Evidence for capillary leakage during chemotherapy in man.

The influence of intensive chemotherapy with high dose VP 16-213, cyclophosphamide and autologous bone marrow transplantation on transcapillary escape rate of albumin was evaluated. Transcapillary escape rate and plasma volume were measured with 131I-labelled albumin. Measurements were performed 1 day before (T0), 1 week after (T1) and 2 weeks after (T2) start of chemotherapy. Before therapy TER (n = 7, means = 7.1% h-1) was already raised in patients compared to controls (n = 5, means = 3.8% h-1, P less than 0.025). No difference was found for transcapillary escape rate on T1 (n = 9, means = 7.6% h-1) compared to T0. There was an increase of transcapillary escape rate from T0 to T2 (n = 8, means = 9.5% h-1, P less than 0.05). Plasma volume did not change during therapy. Serum albumin concentrations were reduced before chemotherapy (means = 38 g 1(-1] compared to controls (means = 44 g l(-1]. After 1 (means = 34 g 1(-1] and 2 weeks (means = 31 g 1(-1] these concentrations decreased further. The same was found for intravascular mass of albumin related to body weight.

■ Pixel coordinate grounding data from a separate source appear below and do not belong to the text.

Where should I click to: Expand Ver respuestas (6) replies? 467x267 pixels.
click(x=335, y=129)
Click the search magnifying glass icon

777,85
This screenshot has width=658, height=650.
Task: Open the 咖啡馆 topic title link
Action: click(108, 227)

The intravascular mass of albumin/bodyweight and the transcapillary escape rate are related in the patients (r = -0.477, P less than 0.01) and the patients plus controls (r = -0.585, P less than 0.001). This means the higher the transcapillary escape rate the lower the intravascular mass of albumin. No correlation between transcapillary escape rate and presence of fever was found. It can be concluded that intensive chemotherapy leads to further increase of an already elevated transcapillary escape rate for albumin.